Spostandomi sul piano tematico, il diverso atteggiamento nei confronti della tradizione nel periodo compreso fra gli anni Settanta e Novanta procede di pari passo con l’affermarsi nei rifacimenti contemporanei di un grado maggiore di eterogeneità che caratterizza il piano dei contenuti e che deriva inevitabilmente dal mutato contesto storico e culturale. Questo tratto tipico della riscrittura dei classici nella contemporaneità non può prescindere dalla necessaria considerazione dei radicali profondi rivolgimenti culturale che riguardano le condizioni epistemologiche e ontologiche della conoscenza prodotti dall’affermarsi del cosiddetto Postmodernismo. Il riferimento a questo complesso movimento di pensiero - per quanto possa rappresentare una nozione di difficile definizione - permette di prendere in considerazione le sfide epocali che l’uomo occidentale si trova a dover affrontare nel passaggio fra prima e seconda metà del secolo e che gli impongono una completa revisione dei parametri conoscitivi attraverso i quali aveva fino a quel momento interpretato la realtà che lo circonda. In questa prospettiva, appare inevitabile che la riproposizione sulle scene internazionali delle opere teatrali classiche prenda parte attiva allo straordinario fermento culturale che domina il panorama della seconda metà del Novecento, teatro di tali profondi cambiamenti da modificare le fondamentali categorie di pensiero dell’uomo moderno in tutti i campi del sapere.

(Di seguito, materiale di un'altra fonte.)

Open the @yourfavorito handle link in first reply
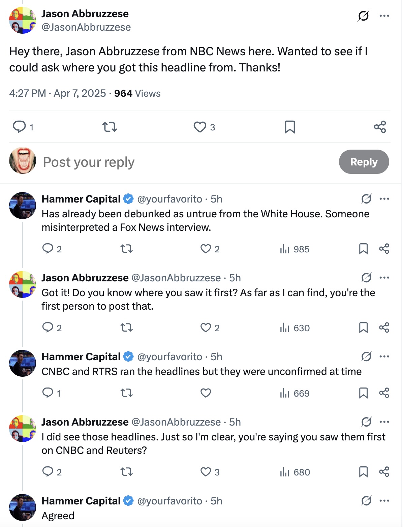pos(169,199)
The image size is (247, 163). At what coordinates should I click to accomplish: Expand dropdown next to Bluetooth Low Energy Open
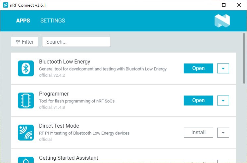[x=223, y=68]
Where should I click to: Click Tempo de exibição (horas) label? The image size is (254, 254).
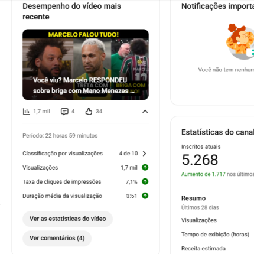tap(216, 235)
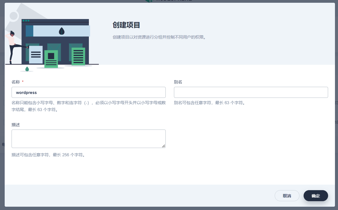Click the 描述 field label

tap(16, 125)
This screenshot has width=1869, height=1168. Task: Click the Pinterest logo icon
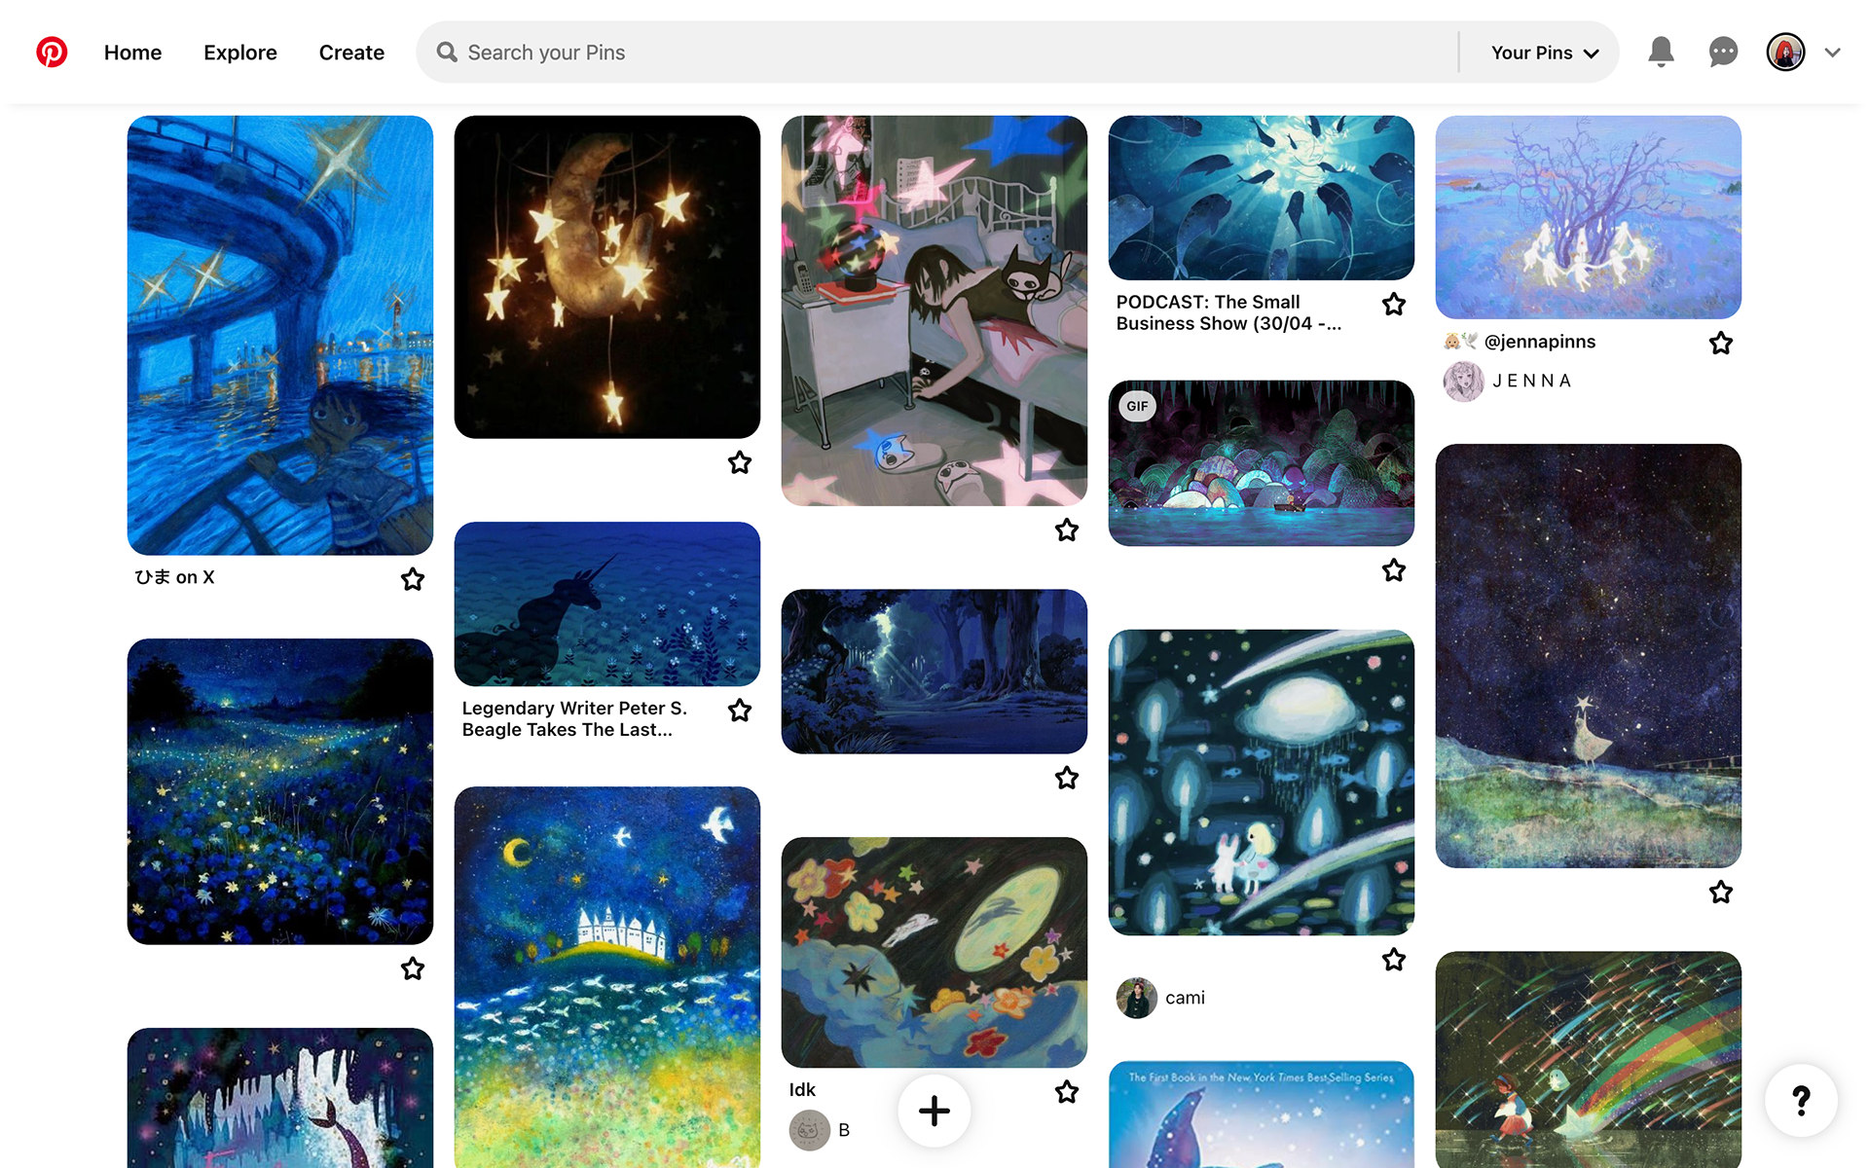[x=52, y=52]
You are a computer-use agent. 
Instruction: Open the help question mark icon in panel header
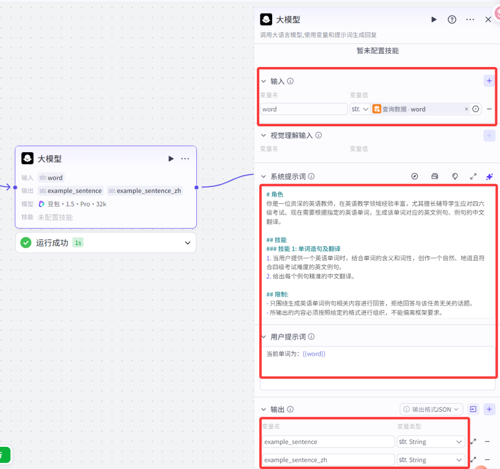[452, 19]
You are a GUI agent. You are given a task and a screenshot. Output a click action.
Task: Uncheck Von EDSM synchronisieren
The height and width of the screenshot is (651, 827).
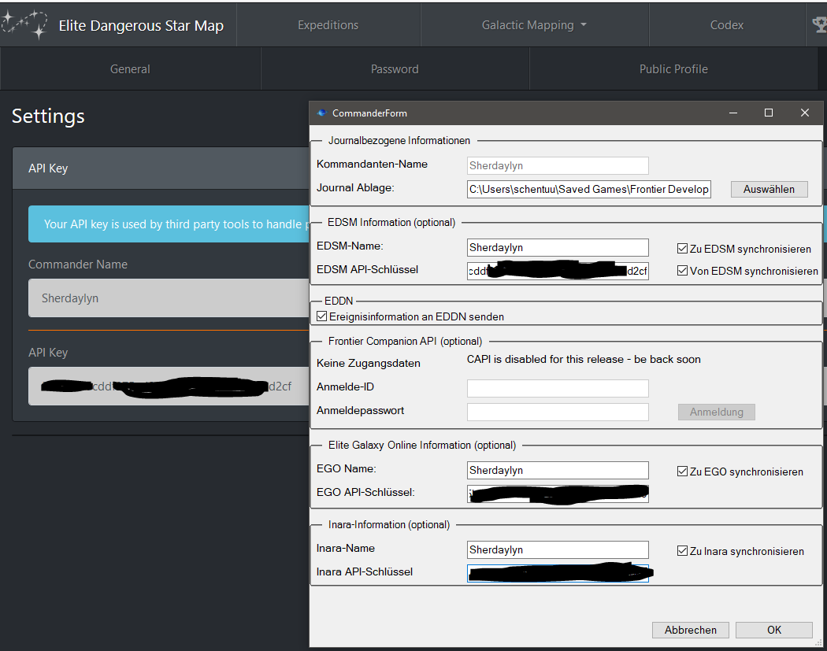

Parallelamente e conseguentemente a tale fenomeno, si assiste in questo delicato momento storico a un processo di progressiva ‘relativizzazione’ dei contenuti che interessa la riscrittura della tragedia classica, dovuto principalmente all’apertura di nuove prospettive sociali e culturali che si affermano nella seconda parte del secolo in cui la caduta dei secolari imperi coloniali si impone come fattore determinante.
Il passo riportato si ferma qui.